We consider the problem of propagating the uncertainty from a possibly large number of random inputs through a computationally expensive model. Stratified sampling is a well-known variance reduction strategy, but its application, thus far, has focused on models with a limited number of inputs due to the challenges of creating uniform partitions in high dimensions. To overcome these challenges, we propose a simple methodology for constructing an effective stratification of the input domain that is adapted to the model response. Our approach leverages neural active manifolds, a recently introduced nonlinear dimensionality reduction technique based on neural networks that identifies a one-dimensional manifold capturing most of the model variability. The resulting one-dimensional latent space is mapped to the unit interval, where stratification is performed with respect to the uniform distribution. The corresponding strata in the original input space are then recovered through the neural active manifold, generating partitions that tend to follow the level sets of the model. We show that our approach is effective in high dimensions and can be used to further reduce the variance of multifidelity Monte Carlo estimators.
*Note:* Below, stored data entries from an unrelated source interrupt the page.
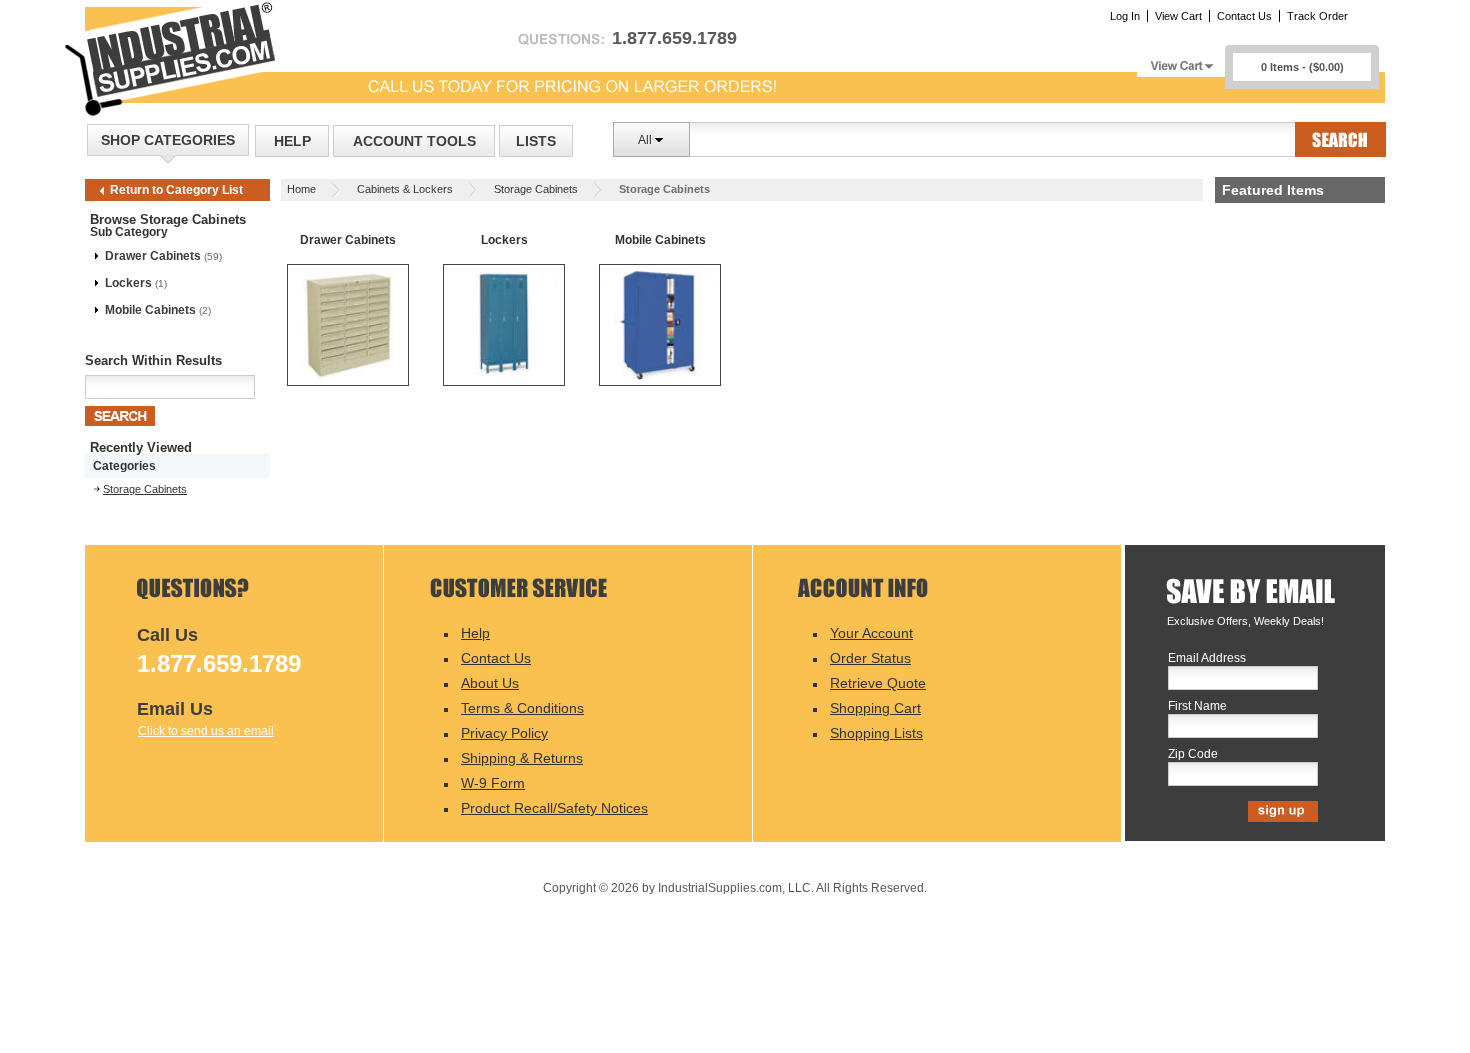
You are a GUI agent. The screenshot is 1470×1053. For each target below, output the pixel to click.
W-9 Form (493, 783)
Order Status (870, 658)
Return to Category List (176, 190)
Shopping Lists (876, 733)
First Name (1197, 706)
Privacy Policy (504, 733)
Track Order (1317, 16)
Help (292, 141)
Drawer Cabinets (153, 256)
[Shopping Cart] (1181, 60)
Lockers (128, 283)
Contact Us (1244, 16)
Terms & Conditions (522, 708)
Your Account (871, 633)
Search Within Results (153, 360)
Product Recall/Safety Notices (554, 808)
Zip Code (1193, 754)
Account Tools (414, 141)
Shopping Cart (875, 708)
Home (301, 189)
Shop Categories (168, 140)
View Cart (1178, 16)
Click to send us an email (206, 731)
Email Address (1207, 658)
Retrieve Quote (878, 683)
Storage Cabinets (536, 189)
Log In (1125, 16)
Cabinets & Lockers (405, 189)
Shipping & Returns (522, 758)
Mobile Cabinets (150, 310)
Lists (536, 141)
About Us (490, 683)
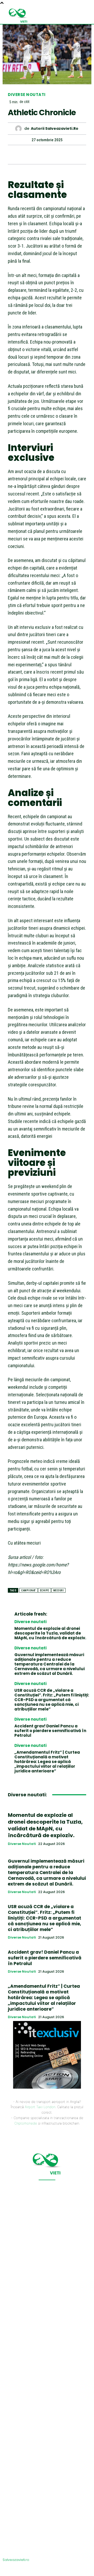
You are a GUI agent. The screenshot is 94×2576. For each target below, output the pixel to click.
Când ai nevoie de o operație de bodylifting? (36, 2461)
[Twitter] (35, 154)
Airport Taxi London (40, 2107)
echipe (44, 1590)
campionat (28, 1590)
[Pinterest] (47, 154)
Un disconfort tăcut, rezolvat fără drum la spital (45, 2369)
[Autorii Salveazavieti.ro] (19, 128)
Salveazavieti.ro (16, 2559)
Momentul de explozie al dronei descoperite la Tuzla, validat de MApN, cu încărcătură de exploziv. (50, 1633)
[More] (71, 154)
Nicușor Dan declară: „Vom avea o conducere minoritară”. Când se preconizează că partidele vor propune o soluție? (44, 2521)
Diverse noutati (27, 94)
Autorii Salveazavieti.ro (54, 128)
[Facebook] (22, 154)
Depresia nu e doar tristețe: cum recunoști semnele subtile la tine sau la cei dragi (45, 2501)
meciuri (58, 1590)
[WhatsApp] (59, 154)
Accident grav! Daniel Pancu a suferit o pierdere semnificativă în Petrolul (50, 1730)
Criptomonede (25, 2123)
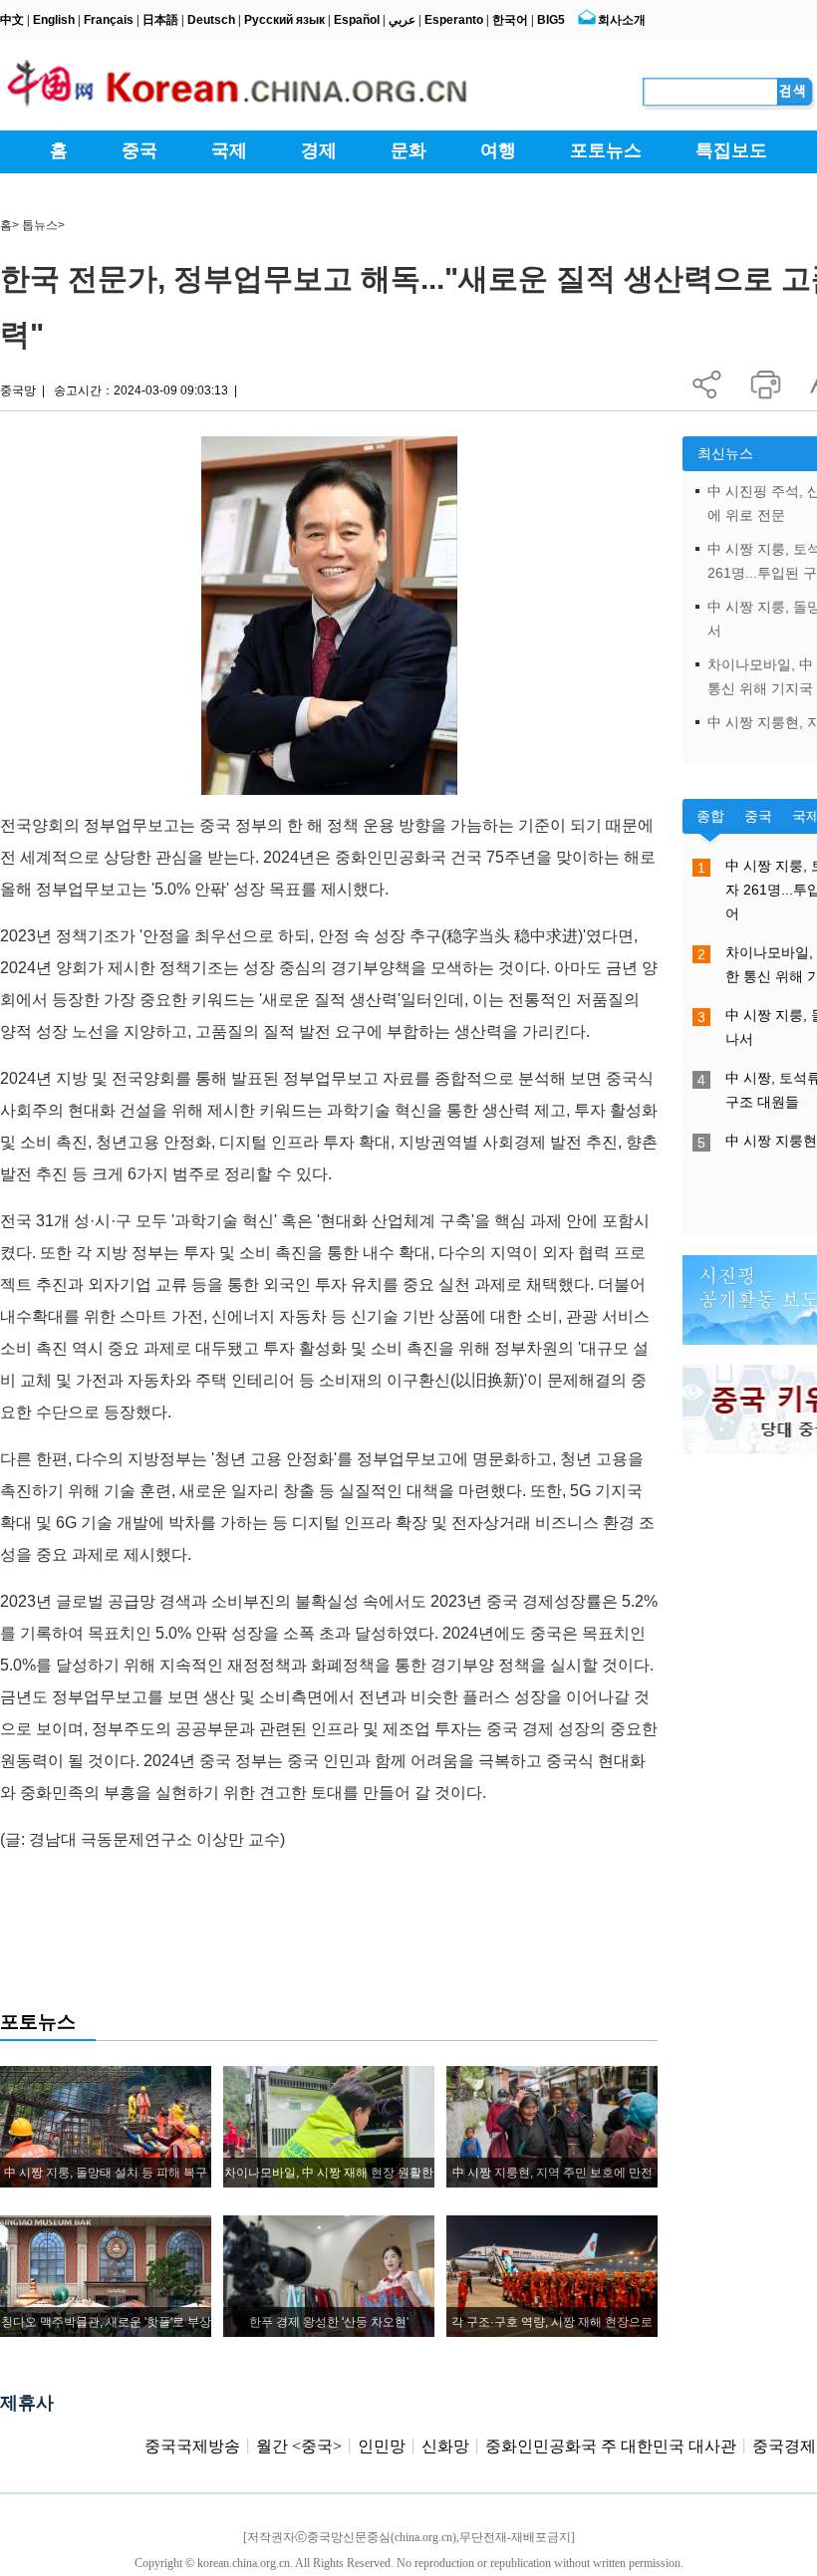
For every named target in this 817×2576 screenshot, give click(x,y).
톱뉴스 (40, 225)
翻译：本文研究如何将可能大量随机输入的不确定性传播至计算成本高昂的模型中。分层抽样是一种经典的方差缩减策略，但由于在高维空间构建均匀划分存在困难，其应用迄今主要局限于输入变量有限的模型。为突破这一限制，我们提出一种简洁的方法论，用于构建适应模型响应的输入域有效分层。该方法基于神经主动流形——一种近期提出的基于神经网络的非线性降维技术，能够识别出捕获模型主要变异特征的一维流形。由此得到的一维潜空间被映射至单位区间，并在该区间内针对均匀分布执行分层操作。原始输入空间中对应的分层通过神经主动流形进行重构，生成的划分能够趋近于模型的等高线集。我们证明该方法在高维情形下依然有效，并可进一步降低多保真度蒙特卡洛估计量的方差。